- Poster presentation
- Open Access
NKT cell status and IL-10-dependent therapeutic effect of NKT cell stimulation on collagen-arthritis in DBA/1 mice
© BioMed Central Ltd 2005
- Received: 11 January 2005
- Published: 17 February 2005
- Multiple Sclerosis
- Interferon Gamma
- BrdU Incorporation
- Histological Score
- Susceptible Mouse
Defective NKT cell function has been linked with autoimmunity. Both the number of NKT cells and their functional capacity of releasing interferon gamma (IFN-γ) and IL-4 after TCR ligation are for instance impaired in NOD mice developing diabetes, in mice developing a model of multiple sclerosis and also in humans with autoimmune diseases. To investigate the NKT cell role in rheumatoid arthritis, we studied their quantitative and qualitative profile in collagen-induced arthritis (CIA) DBA/1 susceptible mice, and we tested whether NKT stimulation with their synthetic ligand alpha-galactosylceramide (α-GalCer) was therapeutic in CIA.
The number of NKT cells in the liver was determined by flow cytometry with an anti-TCRαβ or empty or α-GalCer-loaded CD1 tetramer. CIA was induced by immunization of DBA/1 mice with collagen II (CII) in adjuvant, and with a boost 21 days later. α-GalCer (4 μg) was administered at the same time of the first immunization. In one experiment, one group of mice was also treated with an anti-IL-10 receptor antibody. CII-specific CD4+ cells from lymph node (LN) response was monitored by immunizing mice with 75 μg CII in adjuvant in hind paws. Some mice were administered 4 μg α-GalCer in the CII/adjuvant mixture at the same time. Nine days after immunization, CD4+ cells were purified from LN and cultured with CII and antigen-presenting cells. Proliferation was measured after 3 days by measuring BrdU incorporation, and IL-4, IL-10 and IFN-γ levels were assessed by ELISA in the supernatants.

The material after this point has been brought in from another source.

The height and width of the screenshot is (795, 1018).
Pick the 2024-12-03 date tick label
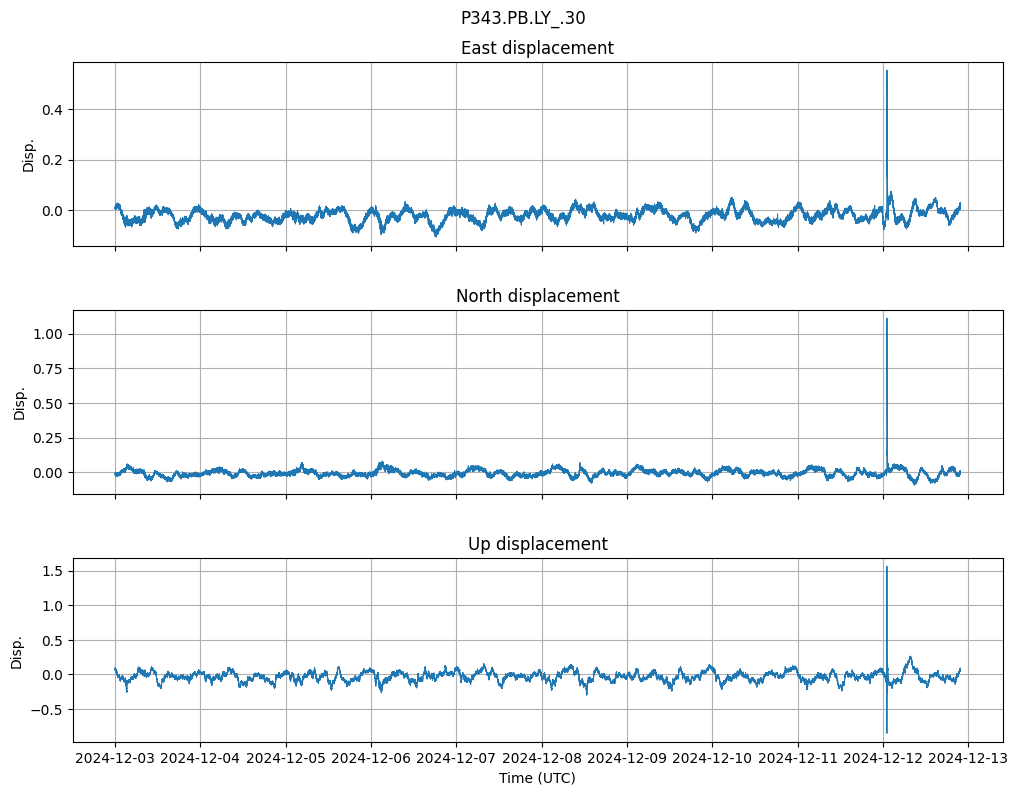point(115,759)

The number of NKT cells among leucocytes in the liver of DBA/1 mice was comparable to what is generally observed in C57Bl/6 and suggest a normal quantitative profile of NKT cells in DBA/1 mice. In contrast, in vivo NKT cell function was altered in DBA/1 mice since stimulation with α-GalCer (4 μg intraperitoneally) led to decreased IL-4 and IFN-γ levels in the serum 2 hours after the injection, as compared with C57Bl/6 mice (693 ± 154 pg/ml versus 1557 ± 137 g/ml IL-4 [P < 0.01] and 2077 ± 378 versus 4005 ± 581 IFN-γ [P < 0.02]). Treatment of CIA with α-GalCer at day 0 induced a clear-cut diminution of clinical (ANOVA test, P = 0.0001) and histological scores (1.19 ± 0.14 versus 1.85 ± 0.24, P < 0.05) of arthritis, as compared with the control group. Importantly, treatment of mice with an anti-IL-10 receptor abrogated the protective effect of α-GalCer. The α-GalCer-induced protection was associated with the ability of LN CD4+ cells from CII-immunized and α-GalCer-treated DBA/1 mice to secrete larger amounts of IL-10 upon in vitro restimulation with CII, while IL-4 and IFN-γ levels were not affected. CII-induced proliferation was slightly reduced in LN CD4 cells from CII-immunized and α-GalCer-treated DBA/1 mice as compared with controls.
These findings raise the possibility that NKT stimulation might induce a shift toward an anti-inflammatory Th2 status and could be used therapeutically to treat chronic autoimmune arthritis.